More than 100 million Americans have medical debt, according to a recent Kaiser Health News-NPR investigation. And about a quarter of American adults with this debt owe more than $5,000. This isn’t because they’re uninsured. More often, it’s because they’re underinsured.
The Affordable Care Act was supposed to improve access to health insurance, and it did. It reduced the number of Americans who were uninsured through the Medicaid expansion and the creation of the health insurance marketplaces. Unfortunately, it has not done enough to protect people from rising out-of-pocket expenses in the form of deductibles, co-pays and co-insurance.
Out-of-pocket expenses exist for a reason; people are less likely to spend their own money than an insurance company’s money, and these expenses are supposed to make patients stop and think before they get needless care. But this moral-hazard argument assumes that patients are rational consumers, and it assumes that cost-sharing in the form of deductibles and co-pays makes them better shoppers. Research shows this is not the case. Instead, extra costs result in patients not seeking any care, even if they need it.
Cost-sharing isn’t set up in a thoughtful way such that it might steer people away from inefficient care toward efficient care. Deductibles are, frankly, ridiculous. The use of deductibles assumes that all medical spending is the same and that the system should disincentivize all of it, starting over each Jan. 1. There is no valid argument for why that should be. Flu season peaks in the winter. We were in an Omicron surge at the beginning of this year. Making that the time when people are most discouraged from getting care doesn’t make sense.
Co-pays and co-insurance aren’t much better. They treat all patients the same, and they assume that all patients should be treated the same way.
In a National Bureau of Economic Research working paper published last year, researchers looked at how increases in cost-sharing affected how older adults, who are more likely to need care, pay for and use drugs. Remember, people age 65 and older in the United States are insured with what most consider to be rather comprehensive coverage: Medicare. The researchers claimed, however, that a simple $10 increase in cost-sharing, which many would consider a small amount of money, led to about a 23 percent decrease in drug consumption. Worse, they said it led to an almost 33 percent increase in monthly mortality. In other words, making seniors pay $10 more per prescription led to people dying.

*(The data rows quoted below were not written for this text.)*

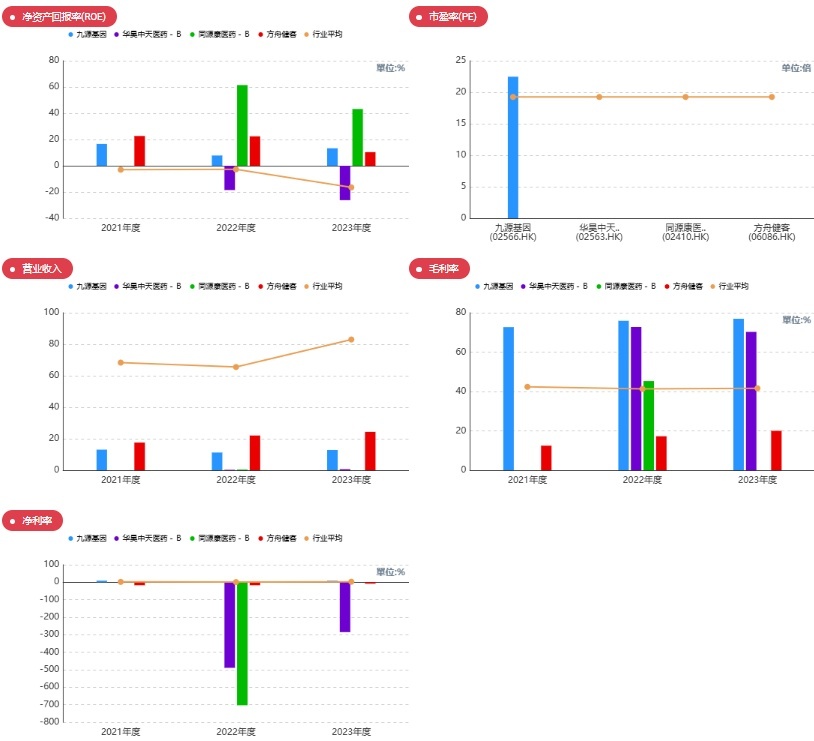Screen dimensions: 814x741
Task: Click 方舟健客 (06086.HK) axis label in PE chart
Action: pos(771,232)
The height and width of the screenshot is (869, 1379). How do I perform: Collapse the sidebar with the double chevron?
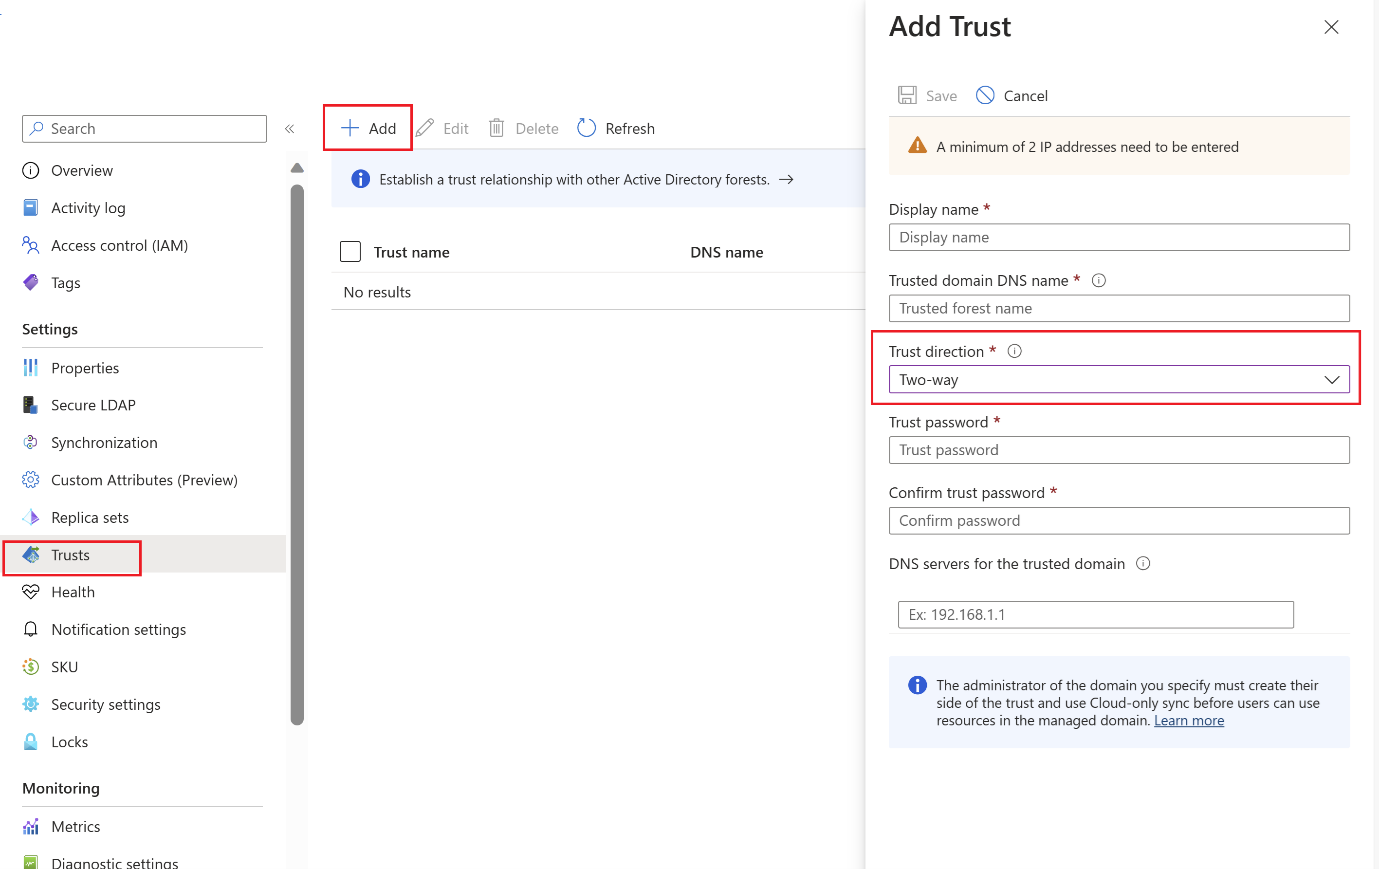click(x=289, y=128)
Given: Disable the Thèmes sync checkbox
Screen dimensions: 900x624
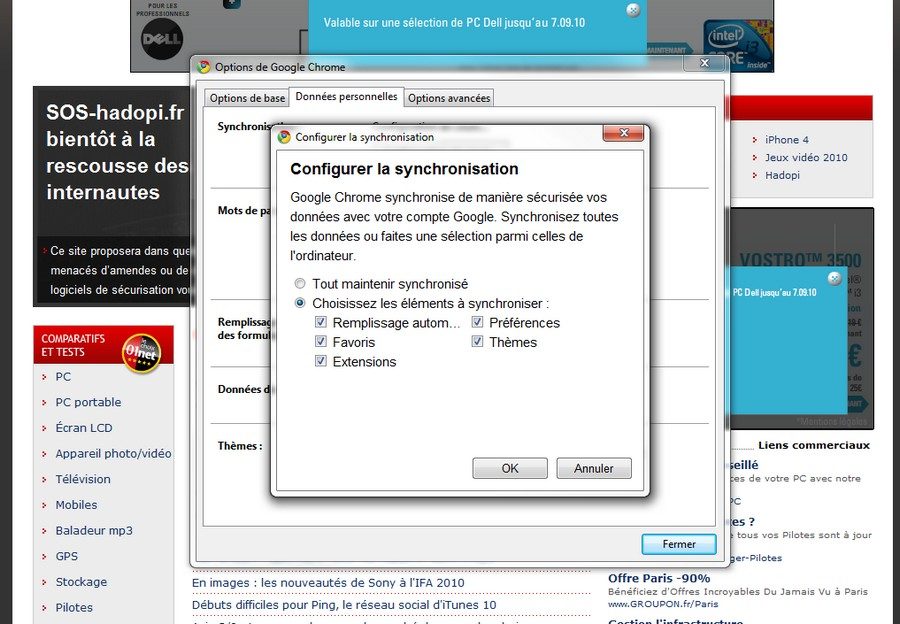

These seniors weren’t taking optional, esoteric, exceptionally expensive medications. This finding was for drugs that treat cholesterol and high blood pressure. In fact, they were considered “high value” drugs because they were proven to save lives. Further, those at higher risk of a heart attack or stroke were more likely to cancel their prescriptions than people at lower risk.
People are not smart shoppers or rational spenders when it comes to health care. When you make people pay more, they consume less care, even if it’s for lifesaving treatment.
Moreover, a $10 increase in drug cost-sharing is small potatoes compared with what most people have to pay out of pocket for care each year. The average deductible on a silver-level plan on the A.C.A. exchanges rose to $4,500 in 2021. If people tried to buy plans with a lower premium, at a bronze level, the average deductible rose to more than $6,000. Granted, some cost-sharing reductions are available for those who make less than 250 percent of the federal poverty line, but even after accounting for those, the average deductible was more than $3,100 for silver plans.
Those who receive insurance from their employers aren’t much better off than those who buy on the A.C.A. marketplaces. The average deductible for insurance offered by large companies in the United States was more than $1,200. At small companies, it was more than $2,000.
Those are only the deductibles. After they are paid, people must still cover co-pays and co-insurance until they hit the out-of-pocket maximums. The good news is that the A.C.A. limits these in plans sold in the exchanges. The bad news is that they’re astronomical: $8,700 for an individual and $17,400 for a family.
A large majority of Americans don’t have that kind of money sitting in accounts, certainly not after paying an average of about $5,000 in premiums each year for a benchmark individual silver plan. Half of U.S. adults don’t have even $500 to cover an unexpected bill. Anyone who requires significant health care will be out the entire deductible, meaning thousands of dollars, and if severely ill, is likely to hit the out-of-pocket maximum.
Of course Americans are in medical debt. The Kaiser Family Foundation estimates the country’s collective medical debt is almost $200 billion.
It’s worth noting that the cost of health care in the United States is so high that even expensive premiums are not enough to cover the full amount without significant out-of-pocket spending. That doesn’t mean no better options exist for cost-sharing. We could treat those with diagnosed chronic diseases differently, as many countries in Europe do. It makes sense to try to disincentivize healthy people from overtreatment, but lots of people, including me, need care that costs money every day. It makes no sense to try to persuade me to rethink that. U.S. leaders could also consider adapting a reference pricing system, where the health system determines what constitutes the lowest-cost, highest-quality care and makes that available without any out-of-pocket spending. Cost-sharing can then be applied to other options that might cost more or have less evidence behind them.
The purpose of insurance is to protect people from financial ruin if they face unexpected medical expenses. Reducing the amount that they need to pay from six figures to five is necessary, but not sufficient. It’s not enough to give people insurance. That insurance must also be comprehensive.